*Description of the task*:
The task calls for the line containing "Click the clear output lines icon" and all later lines, through the end of the entries below, to be set down exactly and without pictures.

*Entries shown*:
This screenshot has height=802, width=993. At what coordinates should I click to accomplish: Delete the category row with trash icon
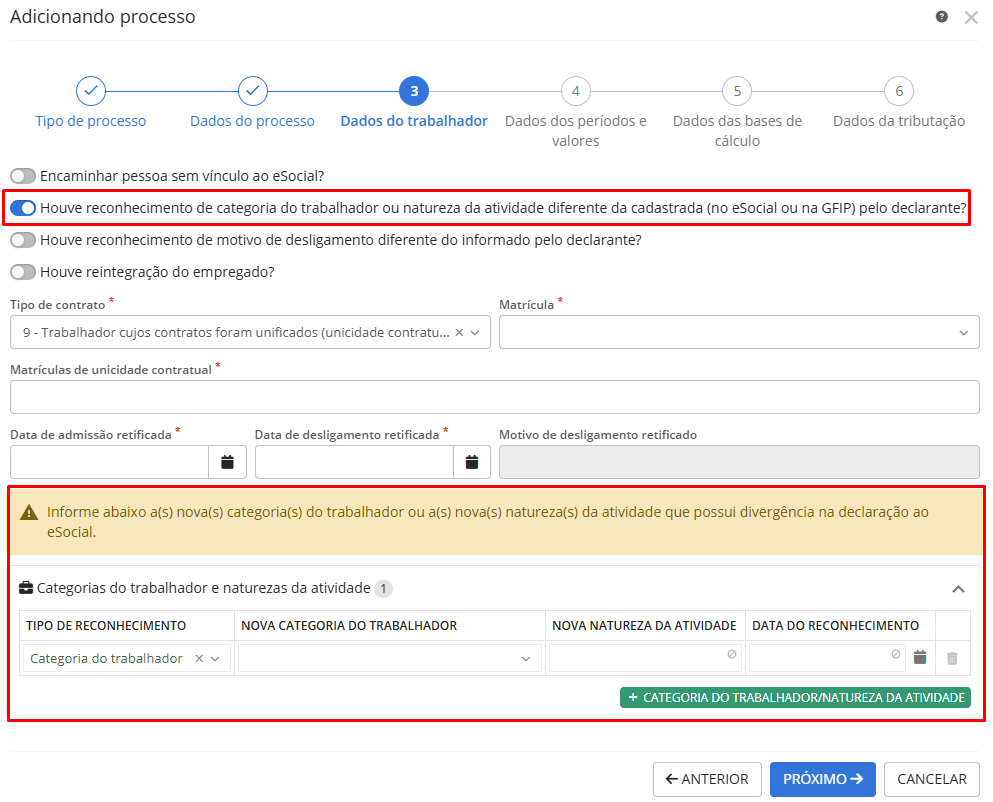(x=952, y=658)
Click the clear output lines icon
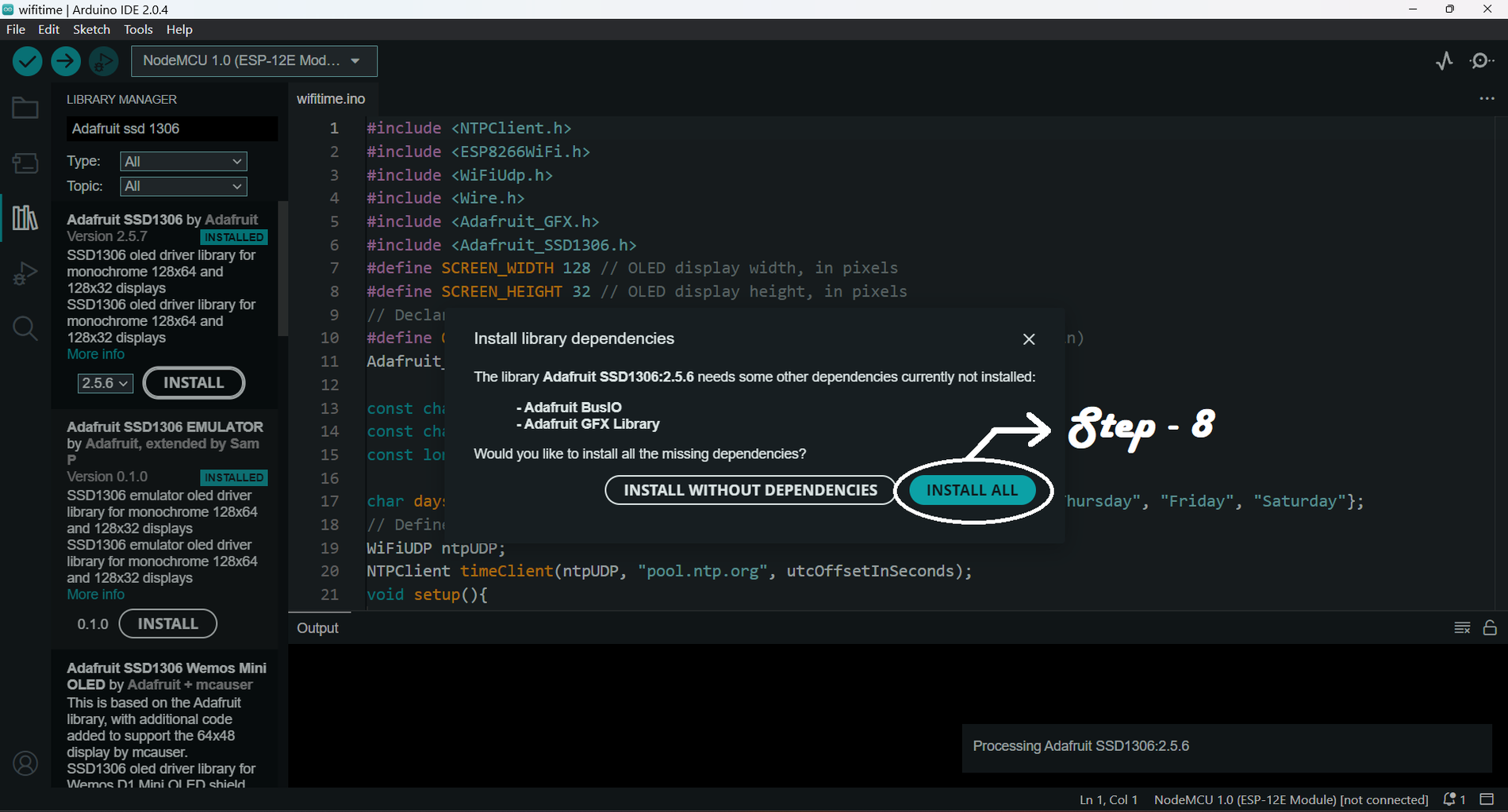 1462,628
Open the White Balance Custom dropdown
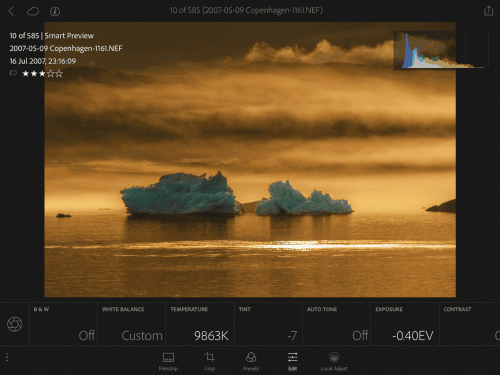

*Response to this task*:
Click the clear output lines icon
 1462,628
Open the White Balance Custom dropdown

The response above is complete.